Terhadap teman yang sama-sama suka menulis, bisa dipastikan, setiap kirim
email, pasti berlembar-lembar karena merupakan rangkuman cerita beberapa bulan
sebelumnya. Kalau dengan teman yang lebih suka bahasa verbal, bermainnya via
telepon.
Sekarang,
tarif untuk berkomunikasi semakin terjangkau, baik itu telepon, sms, dan
internet. Jadi memudahkan kita dalam berkomunikasi.
Lalu
apa problem-problemnya?
Pernah
suatu kali, aku akan mengunjungi seseorang di suatu kota. Laporan dari sms yang
ku kirim tertulis "delivered",
bukan pending lagi. Tapi ternyata di sana tidak menerima sms itu. Entah
bagaimana dan mengapa, kami tak tahu. Usut punya usut, ternyata temanku juga
mengalamai hal yang tak jauh berbeda. Kebetulan memakai provider yang sama
dengan nomor kota yang sama. Memang provider tersebut untuk nomor kota ini
sering bermasalah. Hingga ia sendiri sering mengalami masalah dengan bisnis dan
istrinya.
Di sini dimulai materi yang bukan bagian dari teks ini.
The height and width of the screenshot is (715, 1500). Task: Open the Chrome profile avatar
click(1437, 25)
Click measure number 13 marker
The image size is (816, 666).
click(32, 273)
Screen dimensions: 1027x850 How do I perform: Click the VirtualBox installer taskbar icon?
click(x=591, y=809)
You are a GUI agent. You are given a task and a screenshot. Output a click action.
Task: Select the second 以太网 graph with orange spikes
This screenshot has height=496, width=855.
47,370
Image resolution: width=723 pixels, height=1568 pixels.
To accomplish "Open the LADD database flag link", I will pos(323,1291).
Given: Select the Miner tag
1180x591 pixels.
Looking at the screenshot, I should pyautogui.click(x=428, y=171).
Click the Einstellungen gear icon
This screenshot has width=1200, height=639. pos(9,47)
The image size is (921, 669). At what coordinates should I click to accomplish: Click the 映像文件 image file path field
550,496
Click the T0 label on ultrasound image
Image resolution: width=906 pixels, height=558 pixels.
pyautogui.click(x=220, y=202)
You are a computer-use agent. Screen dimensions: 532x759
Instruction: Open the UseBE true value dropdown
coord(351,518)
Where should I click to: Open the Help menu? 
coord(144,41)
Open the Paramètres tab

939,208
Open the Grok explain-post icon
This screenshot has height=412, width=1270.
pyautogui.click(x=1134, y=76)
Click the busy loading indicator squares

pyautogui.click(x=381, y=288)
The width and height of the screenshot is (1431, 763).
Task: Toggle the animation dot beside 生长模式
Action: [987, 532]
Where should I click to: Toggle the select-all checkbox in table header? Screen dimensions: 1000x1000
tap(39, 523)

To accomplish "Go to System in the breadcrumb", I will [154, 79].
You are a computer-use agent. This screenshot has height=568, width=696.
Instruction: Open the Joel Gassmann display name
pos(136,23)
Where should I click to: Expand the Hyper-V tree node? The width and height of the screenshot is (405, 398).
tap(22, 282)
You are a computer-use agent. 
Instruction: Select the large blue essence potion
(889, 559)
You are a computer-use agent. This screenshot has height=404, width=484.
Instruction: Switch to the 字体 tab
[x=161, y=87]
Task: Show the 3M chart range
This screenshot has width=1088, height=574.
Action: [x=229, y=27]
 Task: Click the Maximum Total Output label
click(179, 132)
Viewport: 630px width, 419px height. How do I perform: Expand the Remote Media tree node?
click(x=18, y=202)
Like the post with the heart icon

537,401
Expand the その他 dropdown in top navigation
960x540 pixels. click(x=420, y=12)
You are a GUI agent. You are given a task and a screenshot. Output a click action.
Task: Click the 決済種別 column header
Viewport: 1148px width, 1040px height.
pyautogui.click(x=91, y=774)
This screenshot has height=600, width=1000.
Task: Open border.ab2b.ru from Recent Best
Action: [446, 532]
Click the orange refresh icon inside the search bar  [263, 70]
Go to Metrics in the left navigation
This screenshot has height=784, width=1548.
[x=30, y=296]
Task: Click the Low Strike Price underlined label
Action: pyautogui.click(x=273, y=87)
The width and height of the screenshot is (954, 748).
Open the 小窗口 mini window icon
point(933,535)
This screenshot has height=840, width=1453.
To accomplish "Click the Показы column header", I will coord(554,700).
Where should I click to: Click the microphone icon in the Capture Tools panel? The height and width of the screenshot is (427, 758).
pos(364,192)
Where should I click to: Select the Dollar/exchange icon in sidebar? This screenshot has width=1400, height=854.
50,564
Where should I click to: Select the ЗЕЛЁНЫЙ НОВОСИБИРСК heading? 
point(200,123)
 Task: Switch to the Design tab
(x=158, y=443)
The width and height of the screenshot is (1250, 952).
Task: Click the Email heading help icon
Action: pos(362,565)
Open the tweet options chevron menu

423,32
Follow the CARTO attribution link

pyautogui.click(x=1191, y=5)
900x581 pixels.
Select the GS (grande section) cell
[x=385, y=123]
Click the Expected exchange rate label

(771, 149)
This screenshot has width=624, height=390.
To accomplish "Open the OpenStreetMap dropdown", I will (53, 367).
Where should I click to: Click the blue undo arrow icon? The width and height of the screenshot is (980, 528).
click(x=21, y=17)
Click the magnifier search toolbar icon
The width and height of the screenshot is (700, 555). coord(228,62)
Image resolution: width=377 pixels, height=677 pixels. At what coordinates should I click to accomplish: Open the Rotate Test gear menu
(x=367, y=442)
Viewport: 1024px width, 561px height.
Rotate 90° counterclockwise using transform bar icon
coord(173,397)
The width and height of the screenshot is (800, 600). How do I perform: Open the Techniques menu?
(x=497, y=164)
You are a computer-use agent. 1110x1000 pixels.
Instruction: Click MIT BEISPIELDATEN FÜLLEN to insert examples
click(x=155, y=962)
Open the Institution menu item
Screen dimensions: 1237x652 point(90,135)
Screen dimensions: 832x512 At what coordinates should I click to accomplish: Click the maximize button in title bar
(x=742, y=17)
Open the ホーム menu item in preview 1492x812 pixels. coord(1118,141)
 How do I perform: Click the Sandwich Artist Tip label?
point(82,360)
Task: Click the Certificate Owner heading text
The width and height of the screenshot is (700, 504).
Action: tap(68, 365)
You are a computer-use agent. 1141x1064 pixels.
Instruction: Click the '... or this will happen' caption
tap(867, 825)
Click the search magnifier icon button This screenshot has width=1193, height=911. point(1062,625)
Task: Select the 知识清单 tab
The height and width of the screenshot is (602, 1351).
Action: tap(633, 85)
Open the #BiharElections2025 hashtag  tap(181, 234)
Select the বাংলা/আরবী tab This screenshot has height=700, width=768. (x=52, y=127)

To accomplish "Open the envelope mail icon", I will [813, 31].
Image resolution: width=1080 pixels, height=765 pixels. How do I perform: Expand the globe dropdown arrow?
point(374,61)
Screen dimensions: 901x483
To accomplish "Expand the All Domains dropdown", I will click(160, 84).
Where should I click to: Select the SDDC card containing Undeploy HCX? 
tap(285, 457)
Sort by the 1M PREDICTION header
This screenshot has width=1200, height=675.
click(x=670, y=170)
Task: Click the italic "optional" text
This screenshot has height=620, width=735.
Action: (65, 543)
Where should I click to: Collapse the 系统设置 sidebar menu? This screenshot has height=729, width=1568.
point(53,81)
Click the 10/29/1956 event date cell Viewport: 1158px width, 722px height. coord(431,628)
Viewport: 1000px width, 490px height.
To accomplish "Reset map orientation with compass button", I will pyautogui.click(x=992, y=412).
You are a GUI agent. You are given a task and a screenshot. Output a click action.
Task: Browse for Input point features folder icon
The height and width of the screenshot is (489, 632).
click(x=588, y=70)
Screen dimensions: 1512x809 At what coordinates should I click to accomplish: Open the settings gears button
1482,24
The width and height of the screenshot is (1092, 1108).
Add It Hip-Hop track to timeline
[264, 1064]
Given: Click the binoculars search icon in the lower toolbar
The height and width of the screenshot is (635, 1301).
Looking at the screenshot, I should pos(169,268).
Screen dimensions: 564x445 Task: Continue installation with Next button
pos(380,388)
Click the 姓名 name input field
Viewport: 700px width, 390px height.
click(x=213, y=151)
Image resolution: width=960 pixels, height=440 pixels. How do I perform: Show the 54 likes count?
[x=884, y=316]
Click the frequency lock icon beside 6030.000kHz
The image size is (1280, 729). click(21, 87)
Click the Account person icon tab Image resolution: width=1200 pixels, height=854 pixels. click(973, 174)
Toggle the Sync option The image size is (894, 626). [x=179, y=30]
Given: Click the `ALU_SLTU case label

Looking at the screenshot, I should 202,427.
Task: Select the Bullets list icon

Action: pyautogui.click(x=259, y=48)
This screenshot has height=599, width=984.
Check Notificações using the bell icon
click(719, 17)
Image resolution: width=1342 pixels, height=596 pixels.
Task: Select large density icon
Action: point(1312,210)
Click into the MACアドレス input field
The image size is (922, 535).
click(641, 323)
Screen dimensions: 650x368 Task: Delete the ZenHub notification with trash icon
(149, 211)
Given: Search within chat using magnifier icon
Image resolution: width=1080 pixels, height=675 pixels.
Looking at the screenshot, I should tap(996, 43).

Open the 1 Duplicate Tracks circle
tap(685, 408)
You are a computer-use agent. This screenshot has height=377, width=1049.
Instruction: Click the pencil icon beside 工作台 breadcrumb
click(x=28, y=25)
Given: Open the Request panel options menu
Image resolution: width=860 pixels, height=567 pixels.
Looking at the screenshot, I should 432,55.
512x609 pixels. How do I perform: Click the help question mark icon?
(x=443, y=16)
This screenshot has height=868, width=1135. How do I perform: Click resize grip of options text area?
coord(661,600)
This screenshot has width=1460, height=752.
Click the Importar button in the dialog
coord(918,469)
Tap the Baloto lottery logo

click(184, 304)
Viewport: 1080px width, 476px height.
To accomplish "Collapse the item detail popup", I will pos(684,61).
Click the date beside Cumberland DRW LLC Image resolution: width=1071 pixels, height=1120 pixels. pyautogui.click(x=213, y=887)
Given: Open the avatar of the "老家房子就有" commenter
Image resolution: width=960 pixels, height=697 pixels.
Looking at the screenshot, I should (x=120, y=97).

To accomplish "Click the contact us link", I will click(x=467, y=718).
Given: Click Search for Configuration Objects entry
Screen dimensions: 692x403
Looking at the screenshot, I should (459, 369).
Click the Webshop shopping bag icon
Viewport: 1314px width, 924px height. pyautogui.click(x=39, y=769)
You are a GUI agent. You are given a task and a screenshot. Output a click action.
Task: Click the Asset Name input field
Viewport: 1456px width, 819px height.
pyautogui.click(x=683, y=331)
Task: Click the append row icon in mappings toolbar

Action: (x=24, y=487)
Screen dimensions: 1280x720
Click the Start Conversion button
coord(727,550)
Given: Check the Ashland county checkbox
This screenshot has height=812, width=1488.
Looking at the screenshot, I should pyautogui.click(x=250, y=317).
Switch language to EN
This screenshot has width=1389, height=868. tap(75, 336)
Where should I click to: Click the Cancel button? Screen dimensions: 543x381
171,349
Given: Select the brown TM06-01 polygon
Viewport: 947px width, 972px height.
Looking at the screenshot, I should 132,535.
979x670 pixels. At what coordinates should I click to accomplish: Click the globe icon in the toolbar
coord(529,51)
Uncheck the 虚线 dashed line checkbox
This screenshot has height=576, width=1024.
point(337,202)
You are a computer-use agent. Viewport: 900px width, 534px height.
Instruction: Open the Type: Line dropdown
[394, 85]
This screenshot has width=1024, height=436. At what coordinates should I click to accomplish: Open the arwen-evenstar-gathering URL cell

Sekarang dia dan istrinya sedang mempertimbangkan untuk beralih ke
provider lain saja, daripada merusak keharmonisan keluarga dan hubungan bisnis.
Contohnya seperti ini.
[ InsyaAllah
aku lusa ke sana, gmn?] laporan delivered.
Hingga
keesokan harinya belum ada jawaban. Lalu malamnya ku sms lagi dengan perasaan
sedikit kesal.
[gmn?] delivered.
Sesaat
kemudian.
[gmn
apanya? Kapan kamu ke sini? Ato aku aja yg ke sana?]
Duenggggg……!!!!
[kemarin
kan aku sms, blg kalo bsk mau ke sanananya….]
[ga
ku terima tuh]
[aarrgghhhh….]
[berarti
lg kumat lg nih operatornya. Aku ga terima]
[tapi
laporannya delivered]
[iya
tp ga ku terima. Emang suka kayak gitu nomor provider ini di sini. Jd gmn? Aku
aja yg ke sana]
[kok
jd kamu yg ke sini?]
[iya,
gpp. Lagian belum pernah kan. Lusa ya aku ke sana. Nanti sebelum brkt ku kbri
lg]
Fiuh….
Yang
lain. Malam itu sedang sms biasa. Obrolan berlangsung lancar. Mendekati pukul
20.00 WIB, sms yang ku kirim pending.
Sedangkan semua sms-sms yang datang dari kawanku ini ku terima dengan selamat.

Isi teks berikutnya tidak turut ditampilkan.